WORK REQUIRED:
Which lines of the listing below contain the string "width"? List each of them in full, and treat uppercase and lowercase as different.

ROWS:
────────

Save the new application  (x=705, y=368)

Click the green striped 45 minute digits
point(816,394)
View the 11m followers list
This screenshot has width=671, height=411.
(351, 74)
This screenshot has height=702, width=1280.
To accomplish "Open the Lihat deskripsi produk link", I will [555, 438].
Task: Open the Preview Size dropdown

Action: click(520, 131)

────────

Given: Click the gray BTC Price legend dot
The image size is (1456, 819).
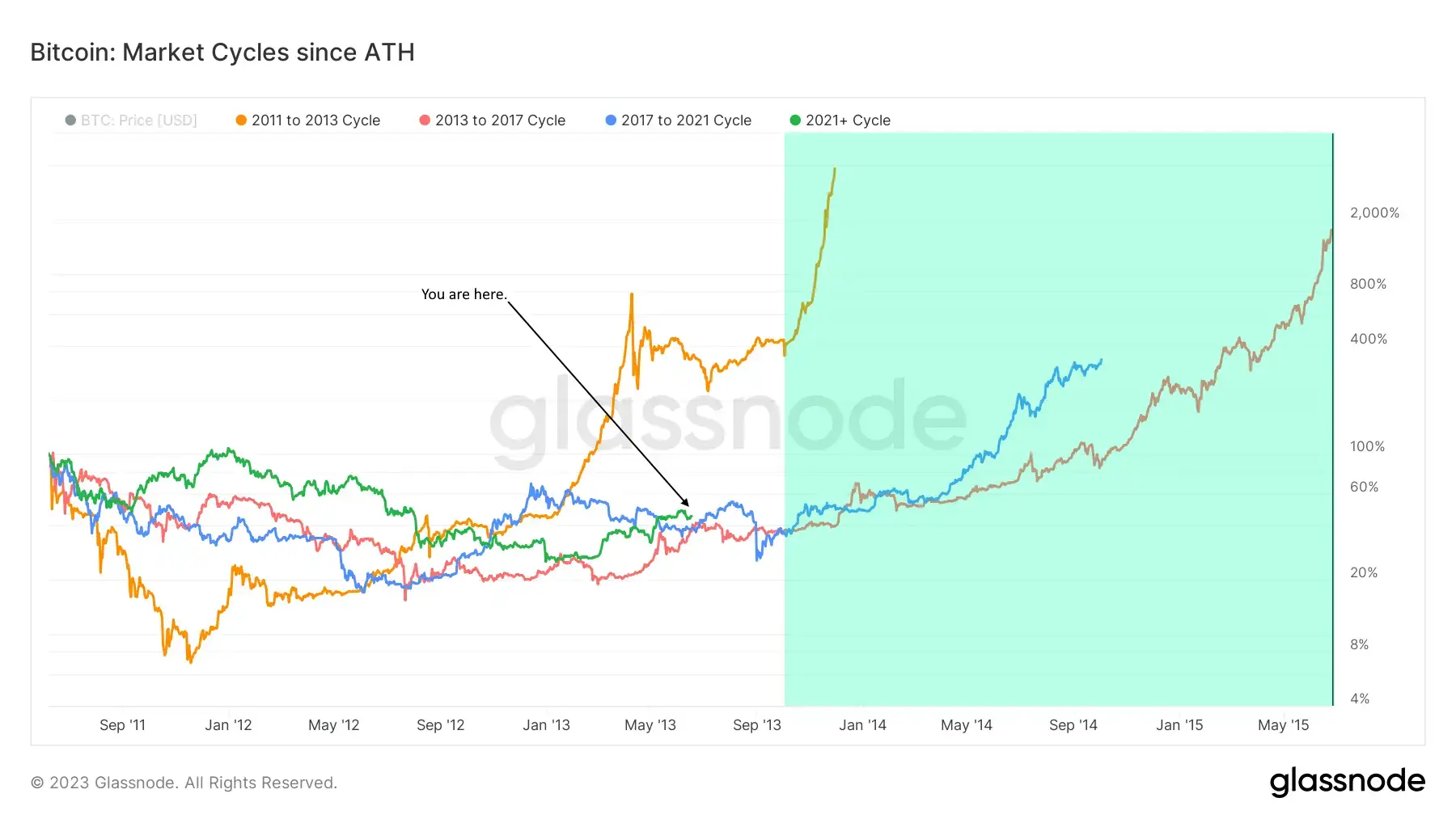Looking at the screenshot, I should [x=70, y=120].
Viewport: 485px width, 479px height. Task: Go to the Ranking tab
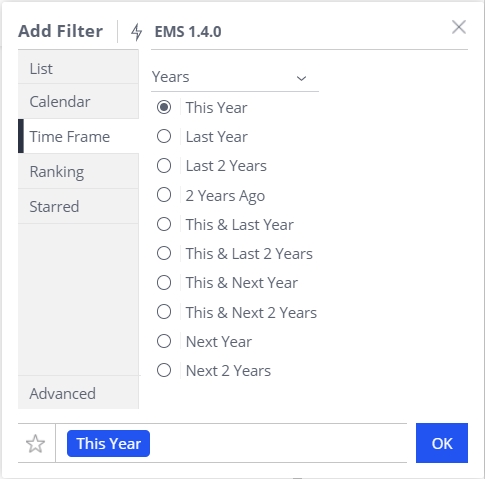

────────

SOLVED EXERCISE:
This screenshot has width=671, height=411.
This screenshot has height=702, width=1280.
Viewport: 485px width, 479px height. Task: Go to the Ranking tab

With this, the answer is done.